Historic England list St Julitta's condition as very bad
and at immediate risk of further rapid deterioration.
The Church of St Julitta Lanteglos:
St Julitta's is a Grade I Listed medieval Cornish church in the Parish of Lanteglos by Camelford. Parts of the building date back to Norman times and there are a number of important heritage features such as 15th century glass; rare use of an ancient symbol and a National Scheduled Monument in the churchyard.
The church is wonderfully situated in a peaceful valley with a stream running through the churchyard. The historic landscape includes the nearby iron age fort of Castle Goff and an iron age settlement. Next to the church was a 13th century Royal deer park and a short way upstream on the edge of the River Allen is St Julitta’s Holy Well that flows past the church. The position of the church a mile outside the local town of Camelford is an accident of history in that the center of power was based in nearby Helstone when the church was built and the whole area belonged to the Earls of Cornwall dating back to the early 11th century.

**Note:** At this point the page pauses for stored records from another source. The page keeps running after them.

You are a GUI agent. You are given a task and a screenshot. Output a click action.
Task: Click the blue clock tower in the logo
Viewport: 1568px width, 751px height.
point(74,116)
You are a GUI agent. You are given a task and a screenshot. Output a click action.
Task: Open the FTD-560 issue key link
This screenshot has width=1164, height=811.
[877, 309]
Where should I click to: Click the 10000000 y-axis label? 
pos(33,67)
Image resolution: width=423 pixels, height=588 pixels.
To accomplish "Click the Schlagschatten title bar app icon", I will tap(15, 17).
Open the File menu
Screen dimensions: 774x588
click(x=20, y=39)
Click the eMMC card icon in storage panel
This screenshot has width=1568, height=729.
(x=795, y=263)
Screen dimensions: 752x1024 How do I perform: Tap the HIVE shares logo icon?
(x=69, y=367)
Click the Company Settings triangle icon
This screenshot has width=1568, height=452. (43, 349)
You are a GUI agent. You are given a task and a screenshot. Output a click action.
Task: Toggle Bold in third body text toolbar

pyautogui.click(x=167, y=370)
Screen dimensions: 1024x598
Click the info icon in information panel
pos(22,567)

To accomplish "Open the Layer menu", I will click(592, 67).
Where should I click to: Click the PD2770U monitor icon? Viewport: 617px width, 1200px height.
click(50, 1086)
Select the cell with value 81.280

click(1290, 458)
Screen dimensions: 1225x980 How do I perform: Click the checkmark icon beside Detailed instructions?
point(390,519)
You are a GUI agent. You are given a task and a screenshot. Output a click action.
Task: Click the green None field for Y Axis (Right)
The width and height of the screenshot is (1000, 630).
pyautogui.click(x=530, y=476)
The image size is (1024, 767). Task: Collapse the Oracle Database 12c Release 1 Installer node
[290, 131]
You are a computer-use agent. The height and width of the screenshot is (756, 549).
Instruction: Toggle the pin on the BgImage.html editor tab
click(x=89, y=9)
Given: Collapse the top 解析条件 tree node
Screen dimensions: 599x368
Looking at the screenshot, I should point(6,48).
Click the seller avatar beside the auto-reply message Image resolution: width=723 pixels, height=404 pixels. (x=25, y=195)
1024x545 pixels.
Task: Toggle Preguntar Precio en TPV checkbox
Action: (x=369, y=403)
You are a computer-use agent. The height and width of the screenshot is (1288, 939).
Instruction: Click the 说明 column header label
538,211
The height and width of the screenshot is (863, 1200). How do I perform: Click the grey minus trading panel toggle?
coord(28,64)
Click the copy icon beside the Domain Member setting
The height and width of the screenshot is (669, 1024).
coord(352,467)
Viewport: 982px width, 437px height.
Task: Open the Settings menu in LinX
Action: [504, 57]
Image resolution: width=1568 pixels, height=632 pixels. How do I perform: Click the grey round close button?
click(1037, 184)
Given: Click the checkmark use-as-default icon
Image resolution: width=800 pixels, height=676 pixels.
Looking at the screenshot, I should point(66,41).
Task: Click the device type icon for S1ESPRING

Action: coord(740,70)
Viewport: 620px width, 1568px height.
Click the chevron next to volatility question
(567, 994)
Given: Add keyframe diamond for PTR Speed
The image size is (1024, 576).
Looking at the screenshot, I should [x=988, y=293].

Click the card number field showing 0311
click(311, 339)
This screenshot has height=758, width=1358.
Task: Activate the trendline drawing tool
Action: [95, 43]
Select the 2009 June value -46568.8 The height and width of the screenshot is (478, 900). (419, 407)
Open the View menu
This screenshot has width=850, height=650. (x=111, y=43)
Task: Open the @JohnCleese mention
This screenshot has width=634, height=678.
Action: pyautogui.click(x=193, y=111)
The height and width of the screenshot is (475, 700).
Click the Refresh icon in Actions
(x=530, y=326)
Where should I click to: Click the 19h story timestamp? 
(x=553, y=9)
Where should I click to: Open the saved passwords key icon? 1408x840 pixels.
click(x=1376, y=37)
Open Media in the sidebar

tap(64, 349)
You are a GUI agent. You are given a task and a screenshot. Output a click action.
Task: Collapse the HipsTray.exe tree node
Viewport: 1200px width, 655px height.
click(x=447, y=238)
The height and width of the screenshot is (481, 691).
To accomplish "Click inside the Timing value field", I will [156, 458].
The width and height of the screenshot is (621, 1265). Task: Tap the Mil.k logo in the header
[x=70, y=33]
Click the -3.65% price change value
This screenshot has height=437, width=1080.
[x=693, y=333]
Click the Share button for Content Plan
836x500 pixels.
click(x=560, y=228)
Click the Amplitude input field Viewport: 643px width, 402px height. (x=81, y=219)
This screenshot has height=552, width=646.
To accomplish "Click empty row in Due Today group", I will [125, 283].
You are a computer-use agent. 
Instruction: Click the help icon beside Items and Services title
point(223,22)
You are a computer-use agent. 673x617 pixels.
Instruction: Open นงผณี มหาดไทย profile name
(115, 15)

St Julitta’s church gives an impression of timelessness - a focus of Christian worship over centuries up to the present time with our regular services. The church is unusually light inside with large areas of clear glass. From outside, the windows allow one, unusually, to look right through the church nave and aisle from east to west as well as through the tower. People comment in the visitors book about how beautiful, friendly and ‘spiritual’ the church feels.